(Source records)

● ● ● ● ●

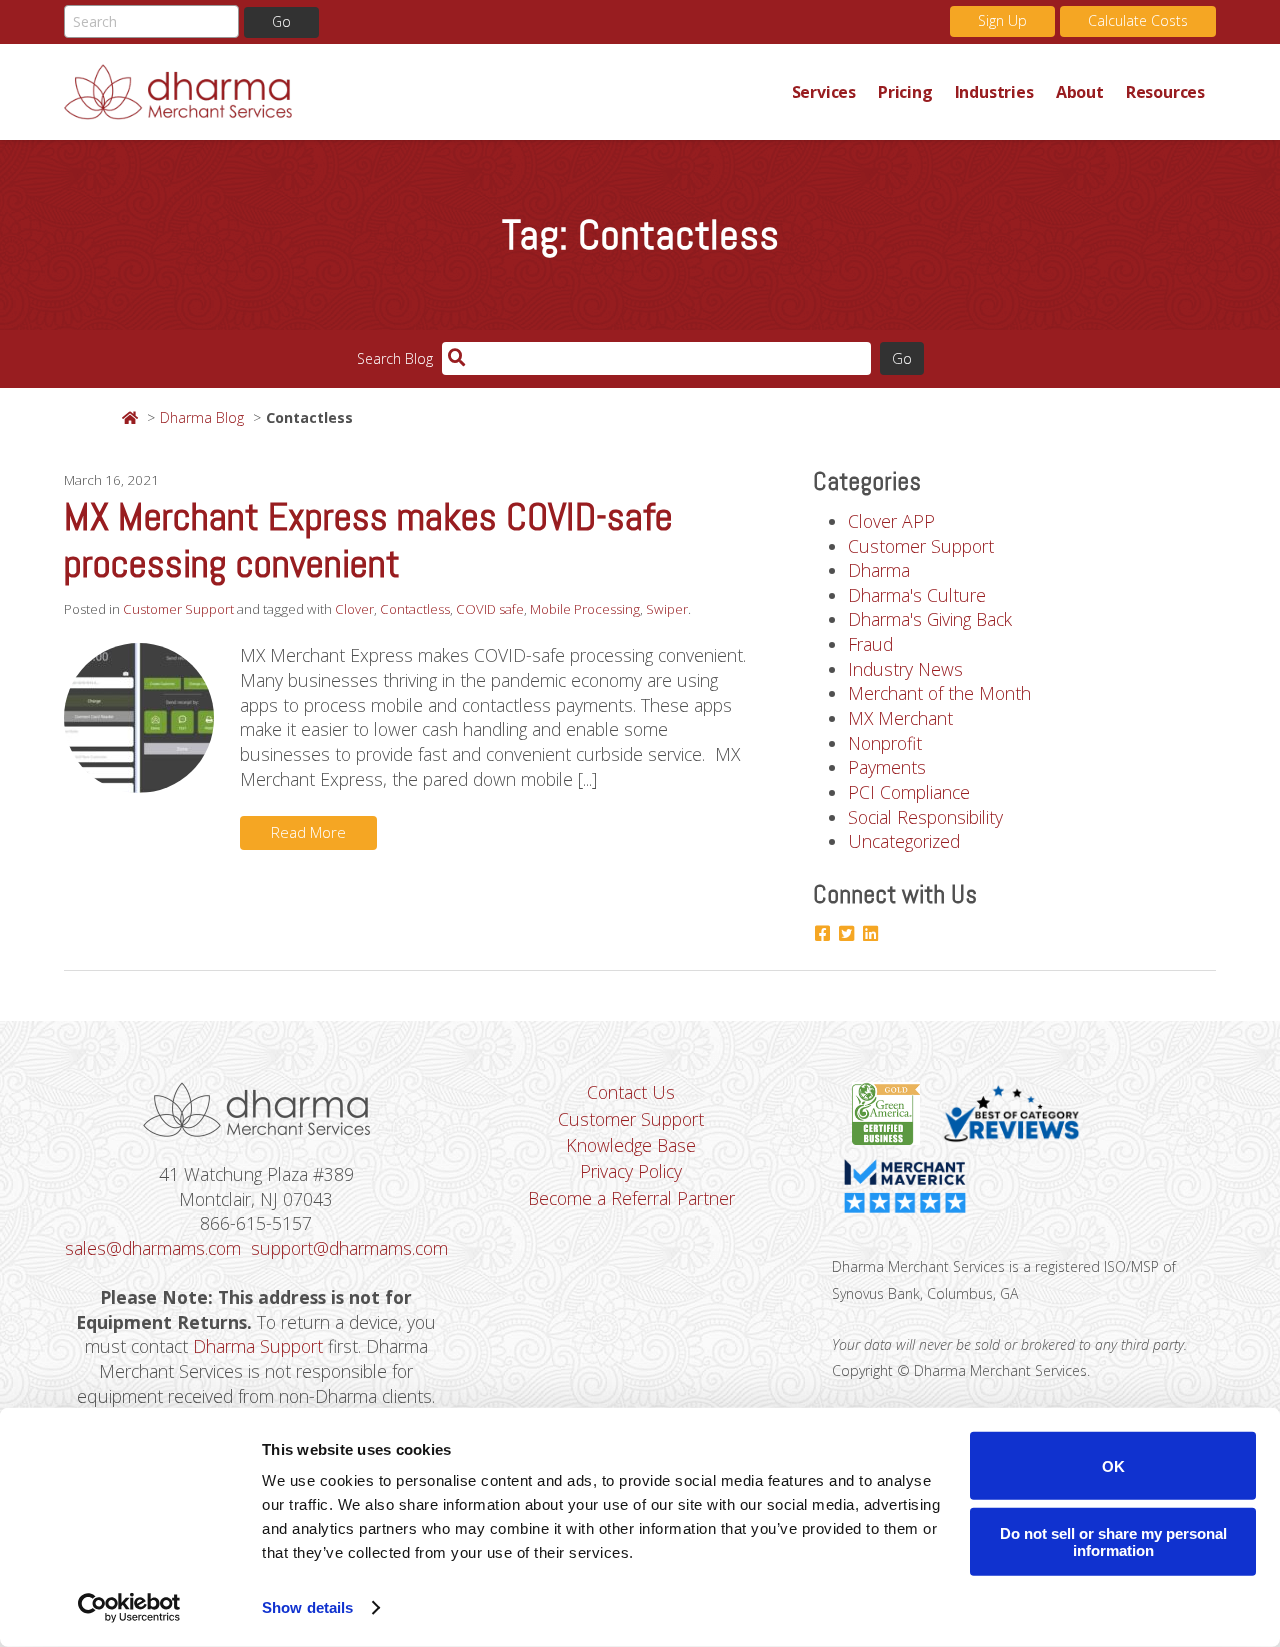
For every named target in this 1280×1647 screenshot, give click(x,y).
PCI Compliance (909, 792)
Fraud (870, 644)
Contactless (415, 609)
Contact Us (631, 1092)
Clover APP (891, 521)
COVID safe (490, 609)
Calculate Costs (1138, 20)
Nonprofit (885, 743)
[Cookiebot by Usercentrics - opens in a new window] (129, 1608)
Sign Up (1002, 20)
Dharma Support (258, 1346)
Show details (307, 1607)
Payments (887, 767)
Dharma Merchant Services (422, 92)
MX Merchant (900, 718)
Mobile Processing (585, 609)
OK (1113, 1465)
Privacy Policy (631, 1171)
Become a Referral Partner (631, 1198)
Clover (354, 609)
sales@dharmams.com (153, 1248)
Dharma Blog (202, 417)
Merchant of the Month (939, 693)
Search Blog (395, 358)
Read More (308, 832)
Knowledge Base (631, 1145)
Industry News (905, 669)
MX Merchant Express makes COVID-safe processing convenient (368, 540)
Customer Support (178, 609)
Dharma (879, 570)
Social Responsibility (925, 817)
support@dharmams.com (349, 1248)
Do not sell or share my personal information (1113, 1541)
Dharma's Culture (917, 595)
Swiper (667, 609)
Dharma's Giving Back (930, 619)
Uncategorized (904, 841)
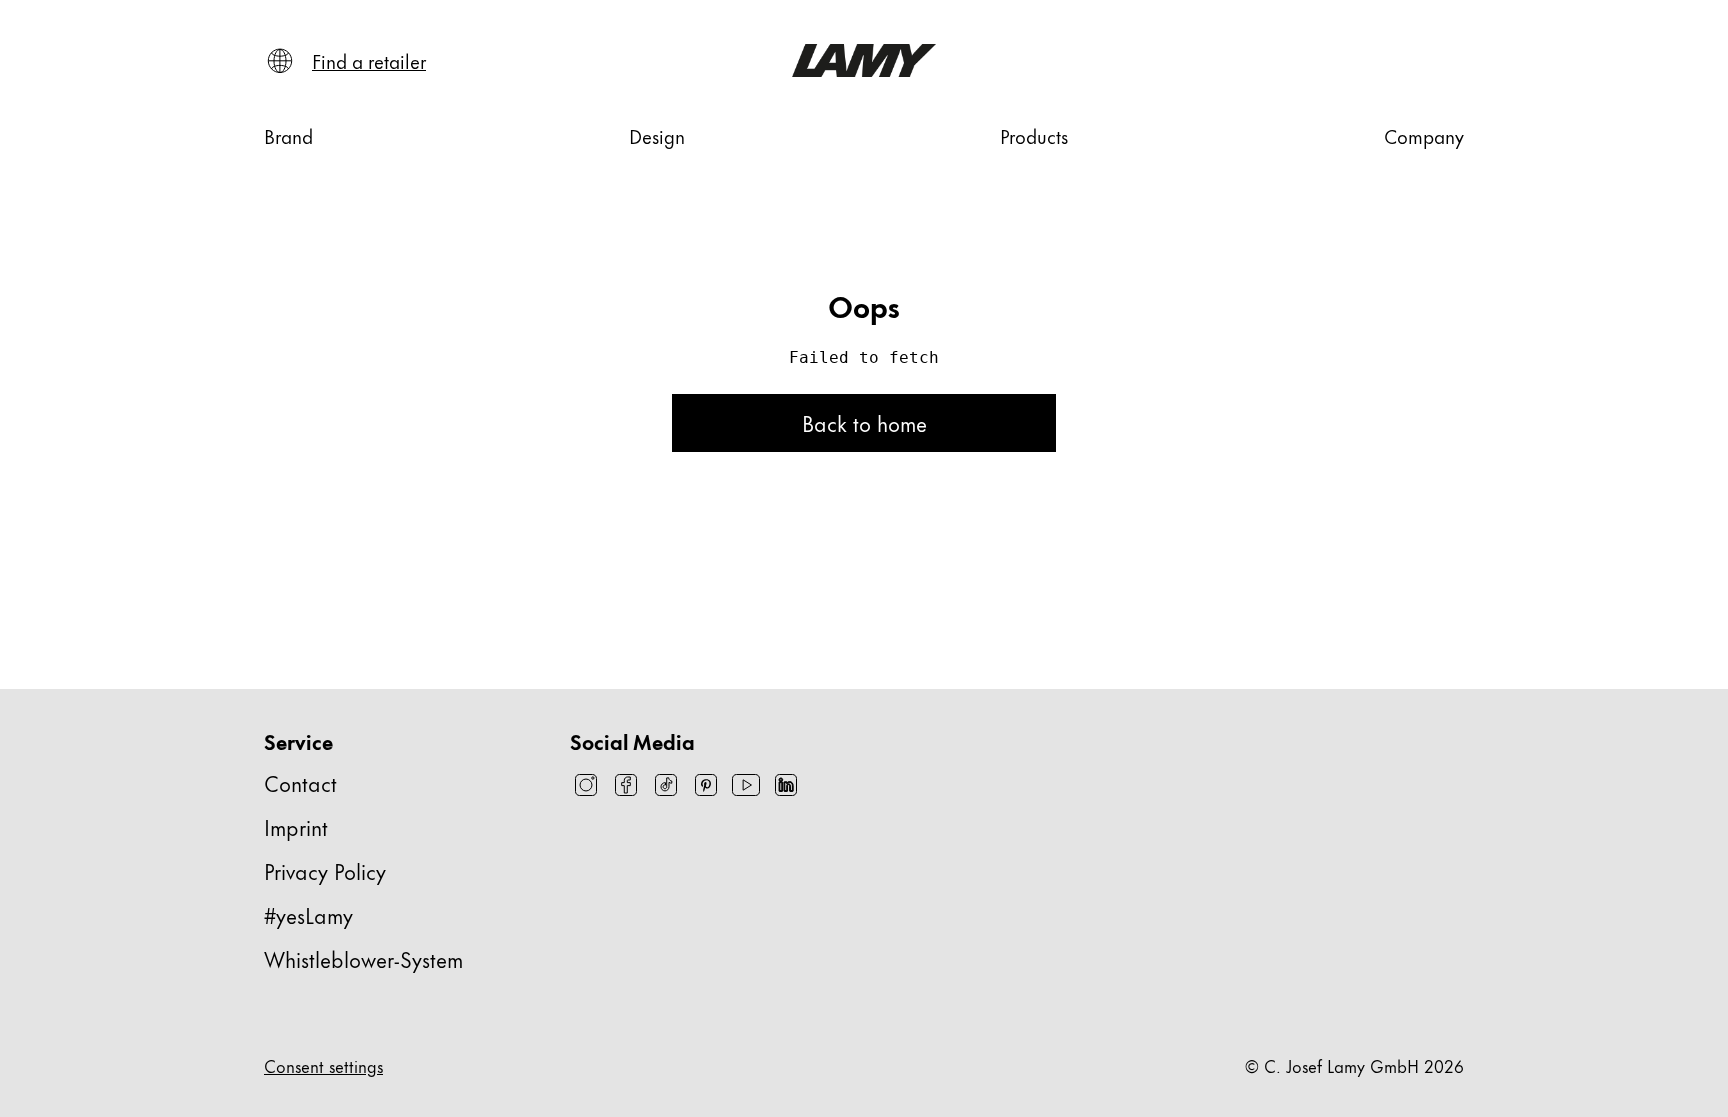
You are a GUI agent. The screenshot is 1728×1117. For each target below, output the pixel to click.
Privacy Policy (325, 870)
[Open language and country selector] (280, 61)
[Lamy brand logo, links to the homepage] (864, 60)
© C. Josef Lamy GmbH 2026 (1354, 1065)
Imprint (296, 826)
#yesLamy (308, 914)
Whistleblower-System (363, 958)
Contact (300, 782)
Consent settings (323, 1065)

● ● ● ● ●

Look above for the line containing "Customer Support (178, 609)", then copy exactly from it through the line containing "[Open language and", keeping both and leaving out pictures. Add nothing else.

Customer Support (178, 609)
Dharma (879, 570)
Social Responsibility (925, 817)
support@dharmams.com (349, 1248)
Do not sell or share my personal information (1113, 1541)
Dharma's Culture (917, 595)
Swiper (667, 609)
Dharma's Giving Back (930, 619)
Uncategorized (904, 841)
You are a GUI agent. The screenshot is 1728×1117. For each target below, output the pixel to click.
Privacy Policy (325, 870)
[Open language and country selector] (280, 61)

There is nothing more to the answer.